Сочинение по басне Крылова «Обоз»
«Обоз», как известно, — выступление в защиту стратегии и тактики Кутузова в ведении войны. Тактики, кроме всего прочего, гуманной. Фельдмаршал берег солдат, русских людей.
Он не пускал их тысячами в распыл и в расход. Не пользовался старым, «досюльным» приемом стратегии — чем больше жертв, тем больше славы. Великая победа при наименьших потерях.
Победа (имея в виду масштабы войны), одержанная «малой кровью», — такова победа Кутузова.
Это потом стало официальной доктриной нашей армии, но уже в советское время.
Но
С горшками шел Обоз,
И надобно с крутой горы спускаться.
Только и всего. И далее — без единого отклонения от извозчичьей практики. И с таким подкупающим знанием обозного дела, что диву даешься. Тургенев однажды спросил Толстого: «Лев Николаевич, а вы были когда-нибудь лошадью?». Видимо, был.
Но это надо еще проверить.
Читая финал рассказа мы уже забыли (да и не помнили), что это — басня, аллегория, и не прямой рассказ, а некое применение.
Совсем забыли. Мы восхищаемся старым «добрым» конем, который первый воз «на крестце почти его понес, катиться возу не давая»; нас невольно беспокоит прыть молодой лошадки, которая, вероятно, разбилась. Но более всего нас восхищает бесподобное описание скачки под гору, заставившей забыть Мы забыли, что читали басню. Лишь в самом конце ее Крылов решил намекнуть на это.
Намекнуть на то, что необходимо подумать над разбитыми горшками. Он включил аналитику нашего сознания, указал на нашу причастность к произошедшему. Он приглашает нас подумать вместе с ним. И подумать про себя. Лошадь-то лошадью.
А вот как у людей-то? И он говорит:
Как в людях многие имеют слабость ту же:
Все кажется в другом ошибкой нам;
А примешься за дело сам,
Так напроказишь вдвое хуже.
Очень расширительное толкование, настолько широкое, что в нем стирается конкретная определенность рассказа.
А слово «напроказишь» уводит куда-то в сторону от большой темы. Но Крылова надо брать таким, каков он есть. Надо привыкнуть к нему, всмотреться и вдуматься в его словарь, а не торопиться «поправлять» поэта.
И в этой связи не следует ли вновь сказать о замечательном суждении декабриста Александра Бестужева об «осязательности нравоучения» басен Крылова. Вероятно, нравоучение тем осязательнее и нравоучительнее, чем меньше мы о нем думаем, читая басню.

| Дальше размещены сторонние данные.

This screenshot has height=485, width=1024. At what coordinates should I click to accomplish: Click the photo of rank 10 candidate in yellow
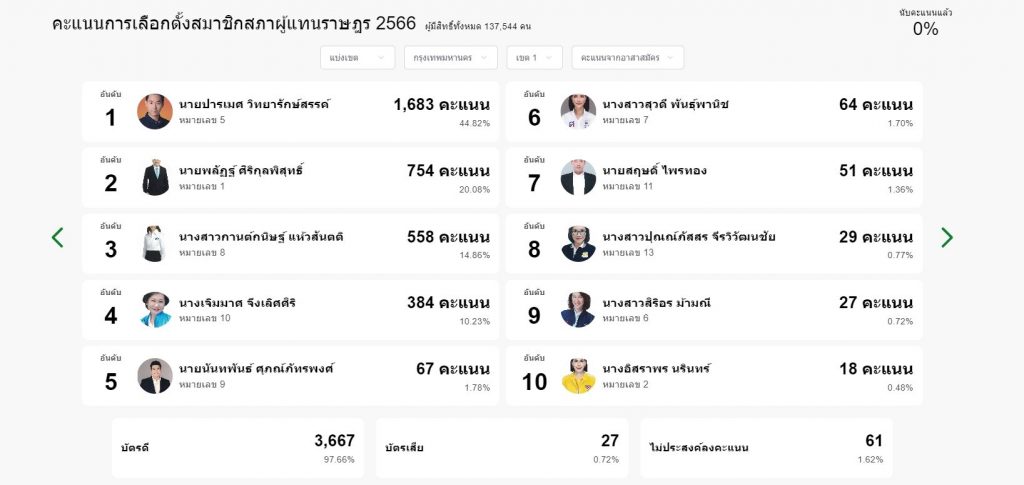pos(578,376)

Тогда-то басня и воздействует на читателя как подлинность рассказа первого плана. Как целое. И тогда-то аналитическая работа сознания, расширяя радиус действия рассказа и перенося и сопоставляя данное с подобным и аналогичным, через уверование в подлинность первого плана рассказа, и приходит к осязательности.

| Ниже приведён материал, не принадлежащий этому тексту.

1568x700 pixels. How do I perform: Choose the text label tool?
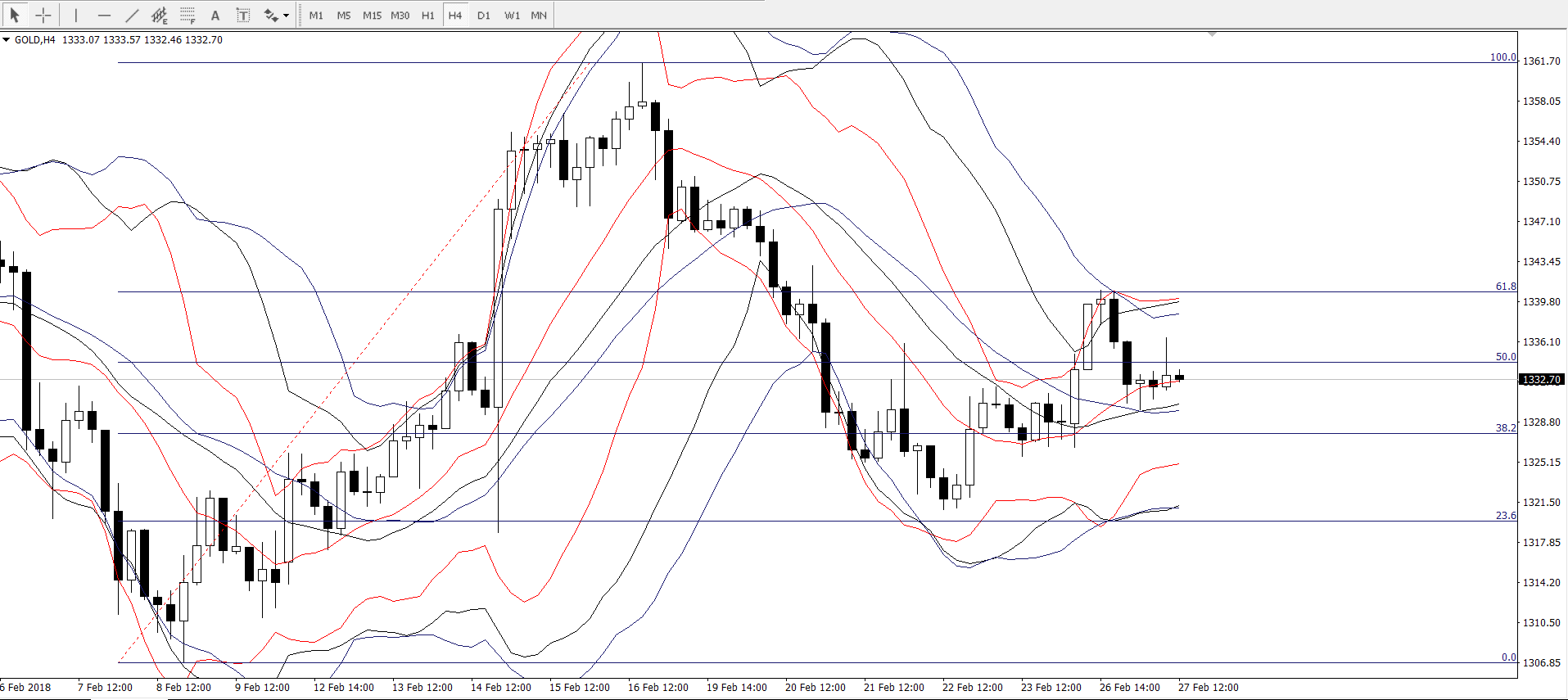(x=243, y=15)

То есть к той же подлинности нравоучения. В басне «Обоз» в конкретности ее исторического содержания, в конкретности восприятия современниками Крылов выступает как военный стратег в защиту плана Кутузова, направляя свои стрелы против бойкой и норовистой лошаденки, о которой спустя несколько лет Пушкин скажет:
Под Австерлицем он бежал,
В двенадцатом году дрожал!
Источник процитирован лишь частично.